→ **PROBLEM TO SOLVE**: With the string "computer" as the filter, copy each matching line from the records.

***** DATA PROVIDED *****

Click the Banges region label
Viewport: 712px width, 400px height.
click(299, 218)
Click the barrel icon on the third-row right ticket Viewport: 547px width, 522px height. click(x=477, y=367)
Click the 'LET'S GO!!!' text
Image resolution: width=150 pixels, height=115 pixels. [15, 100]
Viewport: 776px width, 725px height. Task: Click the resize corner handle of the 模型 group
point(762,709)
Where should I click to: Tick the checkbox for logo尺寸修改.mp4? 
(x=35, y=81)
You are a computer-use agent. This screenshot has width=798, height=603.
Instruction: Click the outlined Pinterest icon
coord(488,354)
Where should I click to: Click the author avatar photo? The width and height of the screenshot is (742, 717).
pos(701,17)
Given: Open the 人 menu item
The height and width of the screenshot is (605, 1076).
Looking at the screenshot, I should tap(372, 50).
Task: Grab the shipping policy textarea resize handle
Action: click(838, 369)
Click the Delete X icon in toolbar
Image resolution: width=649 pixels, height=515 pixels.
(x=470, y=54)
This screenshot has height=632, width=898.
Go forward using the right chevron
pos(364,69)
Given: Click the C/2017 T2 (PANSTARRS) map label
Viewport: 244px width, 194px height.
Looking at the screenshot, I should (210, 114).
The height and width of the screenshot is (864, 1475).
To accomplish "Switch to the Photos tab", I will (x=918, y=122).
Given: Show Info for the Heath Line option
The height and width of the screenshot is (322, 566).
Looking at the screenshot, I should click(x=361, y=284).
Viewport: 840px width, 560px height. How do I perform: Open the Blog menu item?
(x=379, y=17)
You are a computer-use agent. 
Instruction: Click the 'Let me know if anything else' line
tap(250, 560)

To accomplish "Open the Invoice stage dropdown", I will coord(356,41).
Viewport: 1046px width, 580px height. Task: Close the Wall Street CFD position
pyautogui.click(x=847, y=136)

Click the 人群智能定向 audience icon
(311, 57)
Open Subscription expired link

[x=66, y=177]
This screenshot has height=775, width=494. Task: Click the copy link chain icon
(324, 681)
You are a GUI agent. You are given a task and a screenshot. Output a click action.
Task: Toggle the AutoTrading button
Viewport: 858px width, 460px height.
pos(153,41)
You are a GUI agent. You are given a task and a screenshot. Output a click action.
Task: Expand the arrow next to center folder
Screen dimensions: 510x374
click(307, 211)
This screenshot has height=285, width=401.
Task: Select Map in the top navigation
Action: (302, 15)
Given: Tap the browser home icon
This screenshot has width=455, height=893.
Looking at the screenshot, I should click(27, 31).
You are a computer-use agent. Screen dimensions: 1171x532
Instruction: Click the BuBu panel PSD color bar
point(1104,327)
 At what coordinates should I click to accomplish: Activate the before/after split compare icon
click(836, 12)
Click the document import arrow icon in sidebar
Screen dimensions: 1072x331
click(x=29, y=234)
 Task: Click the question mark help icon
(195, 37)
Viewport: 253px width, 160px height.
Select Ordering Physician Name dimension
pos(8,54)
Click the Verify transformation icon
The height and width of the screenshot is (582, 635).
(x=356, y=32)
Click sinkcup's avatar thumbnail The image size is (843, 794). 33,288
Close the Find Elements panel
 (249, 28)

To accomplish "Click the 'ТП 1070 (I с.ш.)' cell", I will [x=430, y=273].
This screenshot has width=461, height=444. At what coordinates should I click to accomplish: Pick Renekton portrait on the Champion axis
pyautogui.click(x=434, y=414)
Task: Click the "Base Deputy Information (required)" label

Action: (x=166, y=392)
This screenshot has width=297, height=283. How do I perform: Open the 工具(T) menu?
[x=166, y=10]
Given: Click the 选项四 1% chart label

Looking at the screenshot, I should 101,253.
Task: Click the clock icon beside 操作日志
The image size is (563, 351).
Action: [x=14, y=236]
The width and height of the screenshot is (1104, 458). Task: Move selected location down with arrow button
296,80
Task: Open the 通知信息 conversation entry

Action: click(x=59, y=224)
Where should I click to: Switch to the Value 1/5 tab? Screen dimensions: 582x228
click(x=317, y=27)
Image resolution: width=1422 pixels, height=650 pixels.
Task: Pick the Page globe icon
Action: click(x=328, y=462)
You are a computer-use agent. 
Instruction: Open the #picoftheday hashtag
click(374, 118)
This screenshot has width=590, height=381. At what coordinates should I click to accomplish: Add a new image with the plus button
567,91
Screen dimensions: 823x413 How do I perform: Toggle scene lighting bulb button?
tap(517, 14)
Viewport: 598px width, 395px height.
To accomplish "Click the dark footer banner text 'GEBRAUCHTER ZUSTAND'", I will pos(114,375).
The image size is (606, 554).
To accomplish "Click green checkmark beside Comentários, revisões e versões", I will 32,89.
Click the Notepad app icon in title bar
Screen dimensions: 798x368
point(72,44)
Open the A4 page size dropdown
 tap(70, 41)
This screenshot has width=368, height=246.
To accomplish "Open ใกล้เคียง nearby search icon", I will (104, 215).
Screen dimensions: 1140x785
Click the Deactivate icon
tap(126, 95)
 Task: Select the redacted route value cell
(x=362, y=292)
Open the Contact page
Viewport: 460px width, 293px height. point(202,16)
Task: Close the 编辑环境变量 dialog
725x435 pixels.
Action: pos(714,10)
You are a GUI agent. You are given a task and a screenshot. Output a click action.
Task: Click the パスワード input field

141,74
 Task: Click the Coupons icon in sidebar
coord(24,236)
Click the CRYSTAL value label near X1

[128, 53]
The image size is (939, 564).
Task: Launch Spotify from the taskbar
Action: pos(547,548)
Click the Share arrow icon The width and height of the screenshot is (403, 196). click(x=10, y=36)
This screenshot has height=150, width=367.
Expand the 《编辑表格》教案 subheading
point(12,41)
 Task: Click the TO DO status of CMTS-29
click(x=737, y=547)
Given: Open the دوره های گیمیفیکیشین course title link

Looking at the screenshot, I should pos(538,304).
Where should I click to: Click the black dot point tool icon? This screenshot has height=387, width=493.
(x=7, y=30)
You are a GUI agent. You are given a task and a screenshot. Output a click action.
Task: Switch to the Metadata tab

*****

→ **TASK SOLUTION**:
You are a computer-use agent. This screenshot has width=798, height=603.
You are a computer-use agent. 
You are a computer-use agent. Screen dimensions: 1171x532
You are a computer-use agent. 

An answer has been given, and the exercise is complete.